Skeletal muscles are the kind that attach to bones. They do most of the work when you exercise. Skeletal muscles are made up of long, twisted cells called fibers. Proteins inside the fibers help your muscles contract and relax. These muscle movements allow you to run, jump, skip, throw a Frisbee, swim, and more.
With exercise, muscle fibers grow and multiply. The more you work out, the stronger and bigger your muscles get.
When you stretch, you lengthen muscle fibers. It then takes longer for messages from the brain to travel through them. Stretched muscles also seem to be more sluggish than unstretched ones. They don't spring back as readily. And every time you stretch, you may be tearing your muscle fibers a teeny bit.
Stretching before you exercise is particularly risky, experts say, because stretched muscles are less stable. That makes it harder for them to bounce back from the jarring impact of running, jumping, or weaving around other players on a soccer field.
Instead of stretching before an activity, experts recommend warming up by starting slowly to get blood and oxygen flowing to your muscles. Warming up is also a natural way of stretching your muscles just enough to prepare them for more intense activity.
"If you're going to play soccer, jog a bit beforehand," Thacker says. "If you're going to play baseball, swing the bat before a game."
Kids don't get injured as often as adults do because they don't put the same kind of stresses on their joints, Thacker says. Still, it's never too early to get into good habits.
Girls, especially, have reason to worry. Among high school athletes, girls are three times more likely than boys to tear the ACL in their knees. By the time they hit the professional level, women tear their ACLs up to 10 times as often as men do, Ingraham says.
Girls hurt their ankles and backs more often than boys, too. Scientists aren't sure what causes the difference, but girls tend to be more flexible than boys, Ingraham says. Her research suggests that this extra flexibility could be part of the problem. And stretching may only make things worse.
It may be worth talking about stretching with your coaches and gym teachers.
But if they insist you keep stretching, don't be too worried, says fitness expert Jay Blahnik. He has written a book called Full-Body Flexibility.
In some cases, gentle stretching can be helpful, Blahnik says, as long as you do the right kind of stretches at the right time and you do them correctly.
Instead of grabbing your ankles and yanking or forcing your body into pretzels, he suggests gentle motions that actively use your muscles.
Try clasping your hands behind your head, Blahnik recommends. Then slowly pull your elbows backward and squeeze your shoulder blades together. "The act of stretching doesn't decrease injuries," he says, "but we think being mobile and flexible does."
As part of a cooldown after a workout, light stretching is also OK, Blahnik says.
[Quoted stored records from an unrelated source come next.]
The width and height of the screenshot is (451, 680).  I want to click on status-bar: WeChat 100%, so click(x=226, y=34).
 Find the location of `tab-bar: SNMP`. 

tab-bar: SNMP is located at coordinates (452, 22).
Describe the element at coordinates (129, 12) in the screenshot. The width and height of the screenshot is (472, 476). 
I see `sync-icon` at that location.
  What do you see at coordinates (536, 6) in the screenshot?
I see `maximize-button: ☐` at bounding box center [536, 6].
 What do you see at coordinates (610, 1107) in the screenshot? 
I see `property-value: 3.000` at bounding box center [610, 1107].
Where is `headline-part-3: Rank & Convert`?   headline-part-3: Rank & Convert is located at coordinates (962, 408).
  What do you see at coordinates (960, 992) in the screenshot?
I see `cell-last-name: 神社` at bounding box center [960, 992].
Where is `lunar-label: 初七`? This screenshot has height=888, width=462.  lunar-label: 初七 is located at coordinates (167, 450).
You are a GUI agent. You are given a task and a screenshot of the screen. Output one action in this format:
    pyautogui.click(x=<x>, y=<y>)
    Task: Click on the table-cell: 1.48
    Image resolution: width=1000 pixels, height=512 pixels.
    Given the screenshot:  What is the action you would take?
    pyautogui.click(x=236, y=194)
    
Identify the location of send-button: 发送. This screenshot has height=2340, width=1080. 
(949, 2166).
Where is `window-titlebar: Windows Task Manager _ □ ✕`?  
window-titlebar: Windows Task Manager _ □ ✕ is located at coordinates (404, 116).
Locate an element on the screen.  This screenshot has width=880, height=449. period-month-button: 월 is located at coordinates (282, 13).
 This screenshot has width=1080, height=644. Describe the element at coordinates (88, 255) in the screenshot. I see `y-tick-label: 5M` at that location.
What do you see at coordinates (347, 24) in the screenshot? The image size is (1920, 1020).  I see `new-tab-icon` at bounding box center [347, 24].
And, for sports such as gymnastics and dancing, stronger stretching may be appropriate.
Overall, preparation for sports or exercise should involve a variety of activities, not just stretching. Athletes, coaches, trainers, and others need to use the combination of strength training, conditioning, and warming up that's best for a given sport.
Whatever you decide to do about stretching, don't stop exercising. Research continues to show that exercise is good for your heart, good for your bones, and good for your muscles. It helps you sleep better and keeps your weight under control. Running around is fun. It can even make you smarter.
Now, stop reading and get a move on!